Alfred Lord Tennyson was born in Lincolnshire and was educated at Trinity College, Cambridge. At Cambridge, he soon became known for his poetic ability that won him the friendship of the young poet Arthur Henry Hallam. Later on, in 1833 Hallam died and Tennyson was left sad and heartbroken.
The sorrow of the poet may be read in his great elegy In Memoriam and in such moving lyrics as Break, Break, Break. In his long poems like Maud, the poet expresses the doubts and faiths of his age. But his smaller poems like Tears, Idle Tears and On Crossing the Bar are even lovelier and more popular. Tennyson’s greatness as a poet lies in the depth of his feeling, the sensitive music of his verses and his word pictures that are full of delicate touches of light and color. His poetic merit got the highest recognition when in 1850 he succeeded Wordsworth as the poet Laureate and was made a peer in 1884. Tennyson earned this position in literature because of the remarkable range of his talents and his dedication throughout his long career to perfecting his art. Tennyson stands both as a great national poet and as one of the supreme craftsmen in the English language.
Tennyson entered in poetry under the influence of Byron and Keats. So his poems are romantic in tone and temperament, but he is largely classical in form and structure. He lays stress on the need of discipline in art. The Function of the poet, for him, is to penetrate and interpret the spirit of his own age for the future generations, so he was the voice of his age and his poems exhibited the society, the art, the philosophy and the religion of his days. Though Victorian poetry avoided directness of Romantic poetry, but much of Tennyson’s poem bear romantic tone and temperament.
Tennyson is regarded as one of the major Victorian poets and poet laureate of England, who is now best-known for the elegies written on the death of his college friend Arthur Henry Hallam. But he was the most versatile and skillful poet of his time, writing all kinds of poems.
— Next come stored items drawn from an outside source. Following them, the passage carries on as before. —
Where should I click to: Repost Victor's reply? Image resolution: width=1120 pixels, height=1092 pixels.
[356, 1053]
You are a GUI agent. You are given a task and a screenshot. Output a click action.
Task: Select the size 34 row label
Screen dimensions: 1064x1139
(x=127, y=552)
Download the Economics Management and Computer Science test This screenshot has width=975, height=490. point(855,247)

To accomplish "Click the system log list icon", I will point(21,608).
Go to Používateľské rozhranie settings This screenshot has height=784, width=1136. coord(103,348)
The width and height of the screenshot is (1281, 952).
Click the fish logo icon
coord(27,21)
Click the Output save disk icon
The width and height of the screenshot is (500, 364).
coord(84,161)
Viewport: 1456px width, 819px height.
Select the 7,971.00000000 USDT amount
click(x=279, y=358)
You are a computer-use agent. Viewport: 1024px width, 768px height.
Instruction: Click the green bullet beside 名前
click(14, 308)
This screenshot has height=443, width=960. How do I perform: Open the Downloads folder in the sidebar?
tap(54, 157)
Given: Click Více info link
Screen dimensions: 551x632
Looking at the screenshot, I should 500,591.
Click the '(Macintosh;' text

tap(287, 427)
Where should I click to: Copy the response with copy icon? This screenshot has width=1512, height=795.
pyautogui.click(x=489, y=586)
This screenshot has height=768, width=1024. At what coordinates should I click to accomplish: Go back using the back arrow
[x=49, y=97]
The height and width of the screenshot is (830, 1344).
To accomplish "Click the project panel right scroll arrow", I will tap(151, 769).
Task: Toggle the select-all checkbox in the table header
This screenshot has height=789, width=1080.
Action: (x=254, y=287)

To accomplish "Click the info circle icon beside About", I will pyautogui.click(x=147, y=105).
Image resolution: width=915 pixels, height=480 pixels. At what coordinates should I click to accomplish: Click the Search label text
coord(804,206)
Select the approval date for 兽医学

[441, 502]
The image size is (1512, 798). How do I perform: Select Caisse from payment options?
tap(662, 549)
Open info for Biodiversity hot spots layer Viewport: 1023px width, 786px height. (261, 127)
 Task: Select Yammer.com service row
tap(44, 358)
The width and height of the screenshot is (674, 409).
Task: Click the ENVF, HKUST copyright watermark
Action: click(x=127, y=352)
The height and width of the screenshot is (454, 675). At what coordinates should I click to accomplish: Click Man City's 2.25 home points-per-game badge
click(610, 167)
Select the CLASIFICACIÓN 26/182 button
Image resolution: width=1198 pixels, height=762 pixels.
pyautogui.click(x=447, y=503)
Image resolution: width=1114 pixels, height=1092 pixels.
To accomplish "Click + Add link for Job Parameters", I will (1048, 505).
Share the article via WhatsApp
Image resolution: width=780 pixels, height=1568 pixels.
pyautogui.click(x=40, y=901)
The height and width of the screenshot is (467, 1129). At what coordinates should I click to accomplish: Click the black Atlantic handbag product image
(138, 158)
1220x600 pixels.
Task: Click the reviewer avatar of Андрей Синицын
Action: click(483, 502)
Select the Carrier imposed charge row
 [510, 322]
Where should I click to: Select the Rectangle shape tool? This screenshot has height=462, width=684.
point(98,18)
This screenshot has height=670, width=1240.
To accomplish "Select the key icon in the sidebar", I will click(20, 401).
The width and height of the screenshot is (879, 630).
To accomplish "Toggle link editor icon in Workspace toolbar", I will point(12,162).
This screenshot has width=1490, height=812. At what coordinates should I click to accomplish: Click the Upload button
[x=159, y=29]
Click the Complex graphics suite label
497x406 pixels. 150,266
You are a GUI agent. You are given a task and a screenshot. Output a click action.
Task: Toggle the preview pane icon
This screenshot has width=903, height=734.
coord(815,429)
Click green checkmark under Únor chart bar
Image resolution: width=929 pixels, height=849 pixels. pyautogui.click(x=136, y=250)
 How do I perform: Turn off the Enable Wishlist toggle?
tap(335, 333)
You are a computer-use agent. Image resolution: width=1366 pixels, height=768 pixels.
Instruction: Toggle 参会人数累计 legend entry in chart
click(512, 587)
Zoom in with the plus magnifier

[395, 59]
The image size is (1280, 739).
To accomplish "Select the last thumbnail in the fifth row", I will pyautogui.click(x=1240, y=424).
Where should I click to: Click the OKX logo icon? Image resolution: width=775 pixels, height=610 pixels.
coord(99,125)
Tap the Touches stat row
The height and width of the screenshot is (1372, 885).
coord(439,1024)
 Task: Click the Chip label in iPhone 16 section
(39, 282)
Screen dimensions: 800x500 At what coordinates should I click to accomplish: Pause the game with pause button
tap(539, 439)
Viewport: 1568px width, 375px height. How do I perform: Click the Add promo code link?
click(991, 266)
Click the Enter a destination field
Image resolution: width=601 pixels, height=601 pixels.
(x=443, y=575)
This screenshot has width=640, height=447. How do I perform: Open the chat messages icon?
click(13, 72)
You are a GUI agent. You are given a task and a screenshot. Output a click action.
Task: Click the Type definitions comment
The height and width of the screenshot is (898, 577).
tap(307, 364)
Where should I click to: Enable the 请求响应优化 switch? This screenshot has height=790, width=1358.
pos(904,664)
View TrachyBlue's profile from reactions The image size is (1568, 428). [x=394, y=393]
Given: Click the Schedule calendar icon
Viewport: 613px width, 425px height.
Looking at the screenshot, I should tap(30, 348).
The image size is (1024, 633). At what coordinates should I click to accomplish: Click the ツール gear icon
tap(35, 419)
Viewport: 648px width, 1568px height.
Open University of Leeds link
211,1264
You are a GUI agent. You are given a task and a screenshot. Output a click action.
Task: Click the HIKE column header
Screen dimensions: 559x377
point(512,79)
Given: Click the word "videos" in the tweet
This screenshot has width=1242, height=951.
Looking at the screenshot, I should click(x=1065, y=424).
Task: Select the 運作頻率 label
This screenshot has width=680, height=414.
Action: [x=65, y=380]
Few poets have produced acknowledged masterpieces in so many different poetic genres as Tennyson; he furnished perhaps the most notable example in English letters of the eclectic style. His masterfully designed poetry expresses so clearly the Victorian feeling for order and harmony in readily understandable words. But one bitter incident in his life almost prevented Tennyson from writing. The sudden death of his friend Arthur Henry Hallam in 1833 produced in Tennyson a profound spiritual depression, and he promised not to produce any more poems for a period of ten years. But, while refusing to publish, he had somehow continued to write. Later, Tennyson produced the most popular volume of his poem In Memoriam, a collection of elegies on the early death of Hallam, which led to a lifelong conflict in his mind between faith and doubt, and influenced much of his writing. Most of his greatest poetry resulted from his struggle with that grief, from which he never fully recovered. For him the sound of poetry was more important than the actual experience of the poet. That is why he was capable of even modifying his experience if it were necessary to adjust the sound. His poetry is pleased with its lulling lyrical quality. Some of his much anthologized poems are “The Lady of Shalott,” “The Lotus Eaters,” “Ulysses,” “Tears, Idle Tears,” “Break, Break, Break” and “The Charge of the Light Brigade.” Among his longer poems are Locksley Hall (1832), In Memoriam (1850), and The Idylls of the Kings (1857-85).
Tennyson’s influential place in the intellectual life of his age comes largely from his concern with the vital issues confronting Victorian England. He reveals his sense of political responsibility in such patriotic verses as “Ode on the Death of the Duke of Wellington” and his famous “The Charge of the Light Brigade,” which was inspired by an incident in the Crimean War. Maud, a narrative in the form of separate lyrics describes the withering effect of the materialist spirit of his day on a sensitive young lover.